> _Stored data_
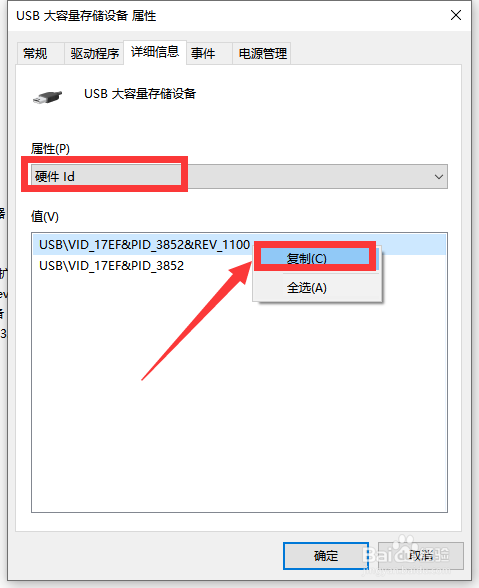Open the 电源管理 tab
Viewport: 479px width, 588px height.
pos(262,54)
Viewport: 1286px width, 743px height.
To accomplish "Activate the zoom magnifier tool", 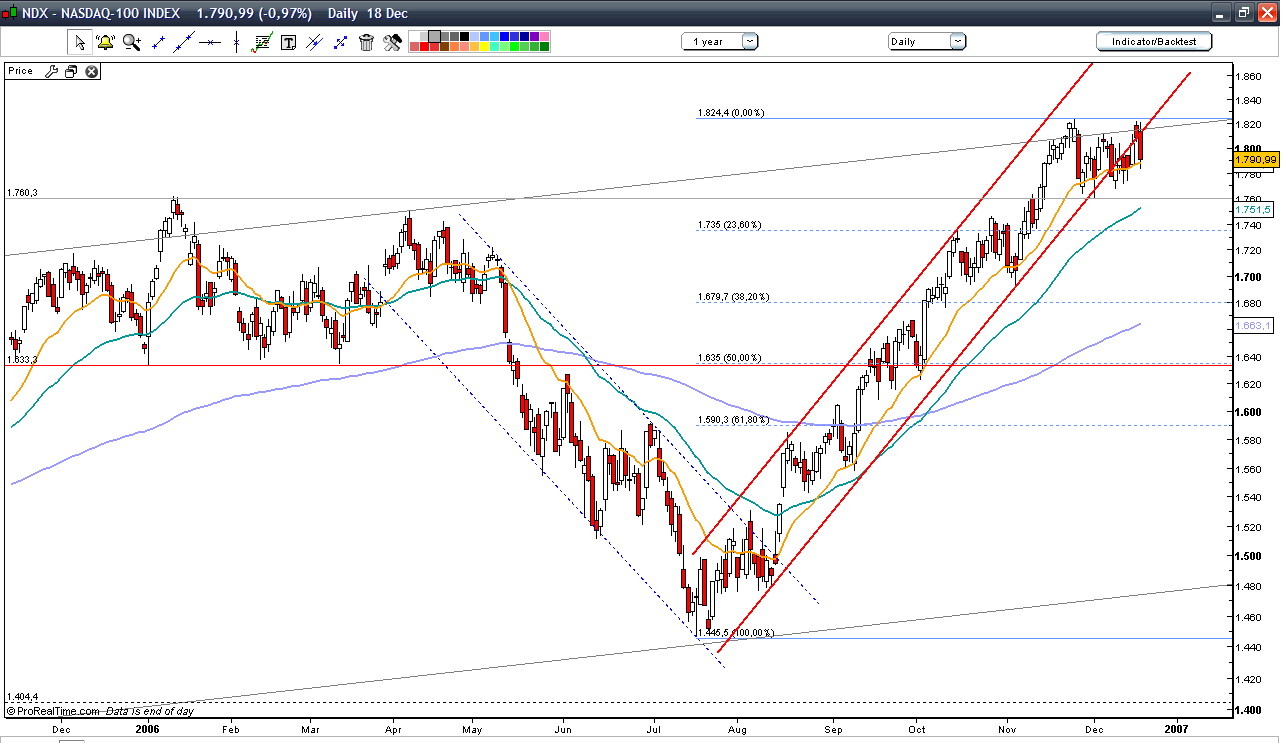I will coord(130,42).

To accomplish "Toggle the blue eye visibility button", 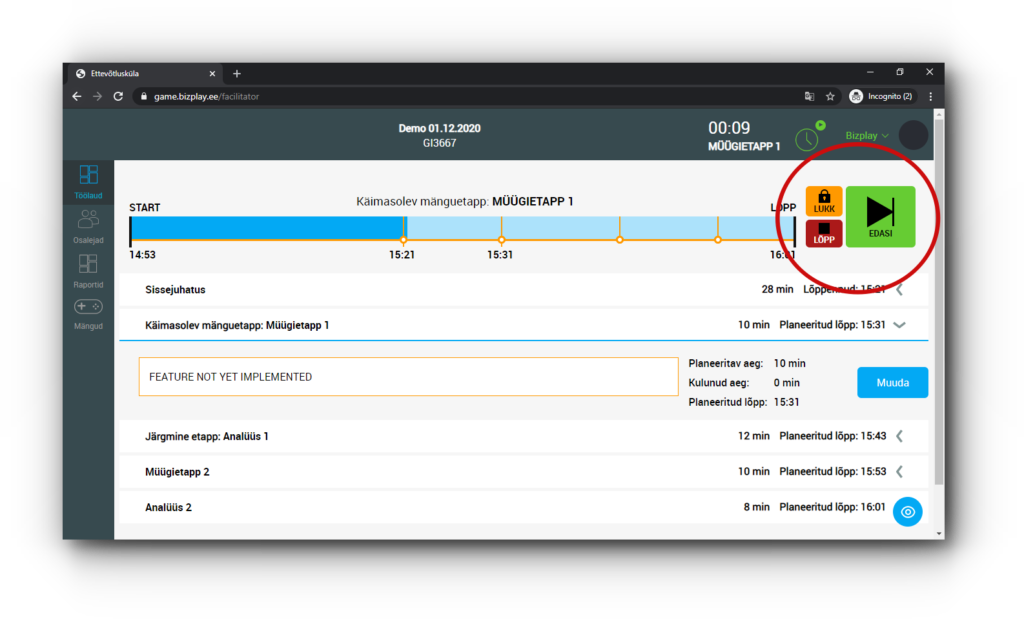I will tap(907, 511).
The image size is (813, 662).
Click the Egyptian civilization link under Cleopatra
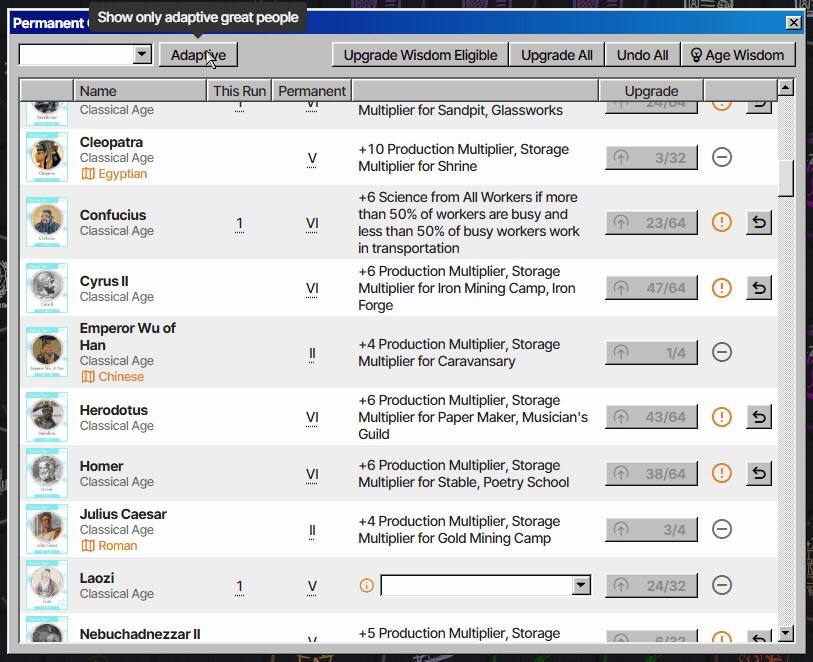[x=114, y=174]
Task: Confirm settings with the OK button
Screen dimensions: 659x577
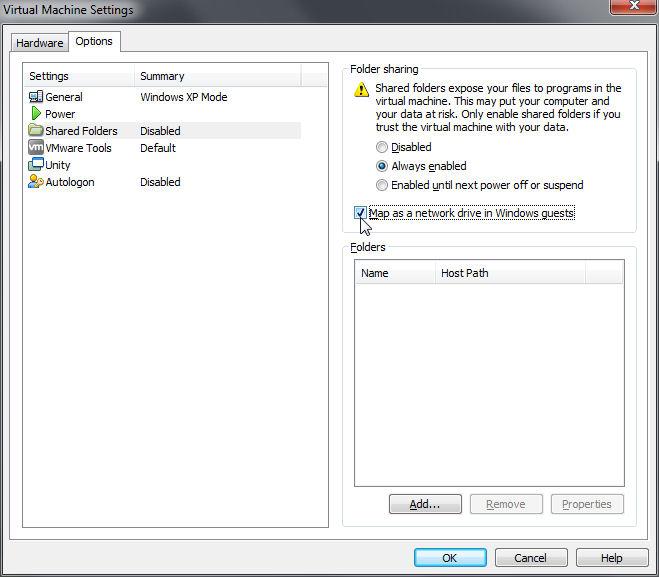Action: coord(450,558)
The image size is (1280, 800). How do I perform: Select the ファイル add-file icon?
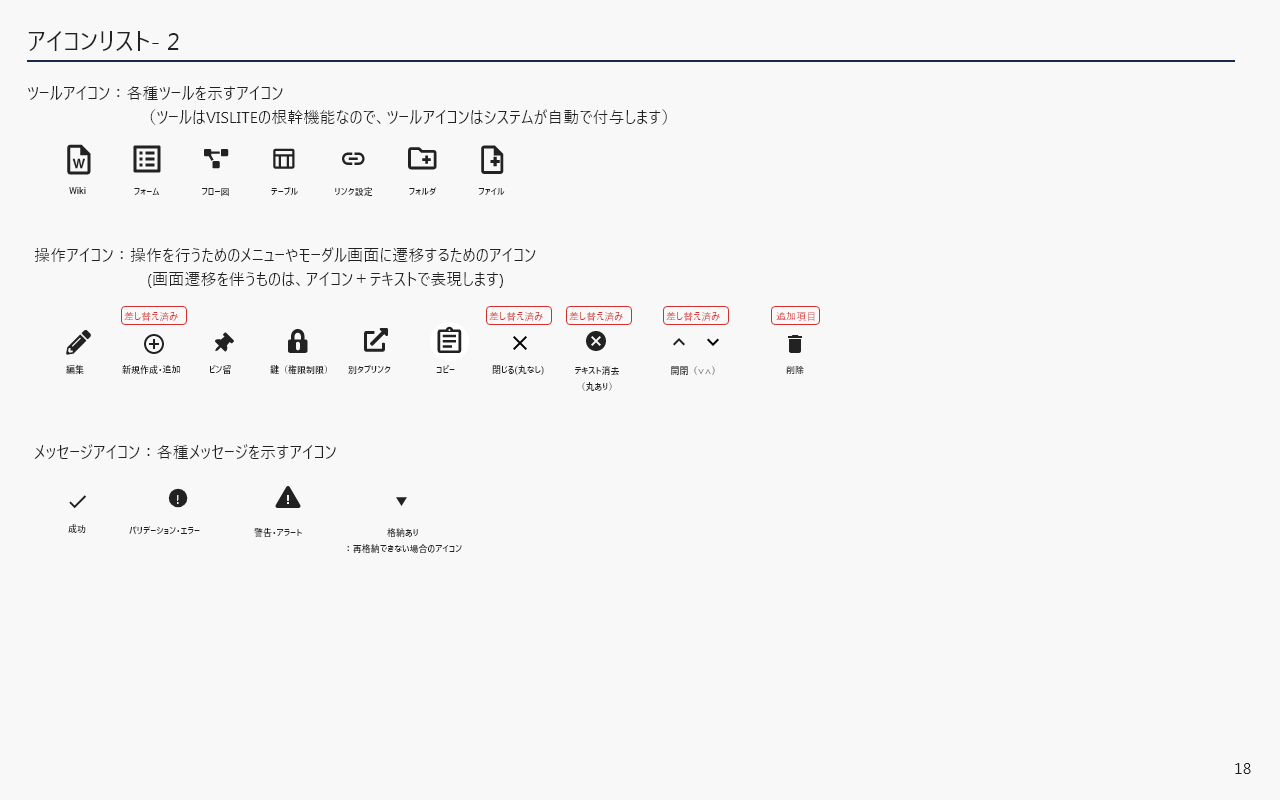[492, 160]
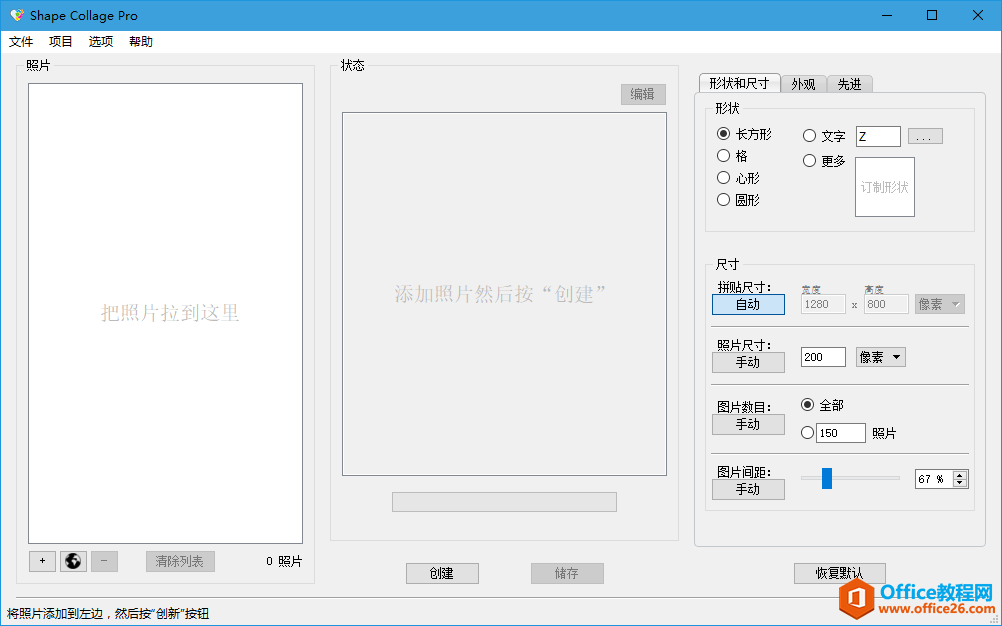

> _Goal of the exercise_
Return exactly the lines from the line with "Task: Confirm settings with the OK button" through the last line of the data above, both included; pictures do not go in the answer.

> _Response area_
Task: Confirm settings with the OK button
Screen dimensions: 659x577
Action: coord(450,558)
The image size is (1280, 800). How do I perform: Select the ファイル add-file icon?
[492, 160]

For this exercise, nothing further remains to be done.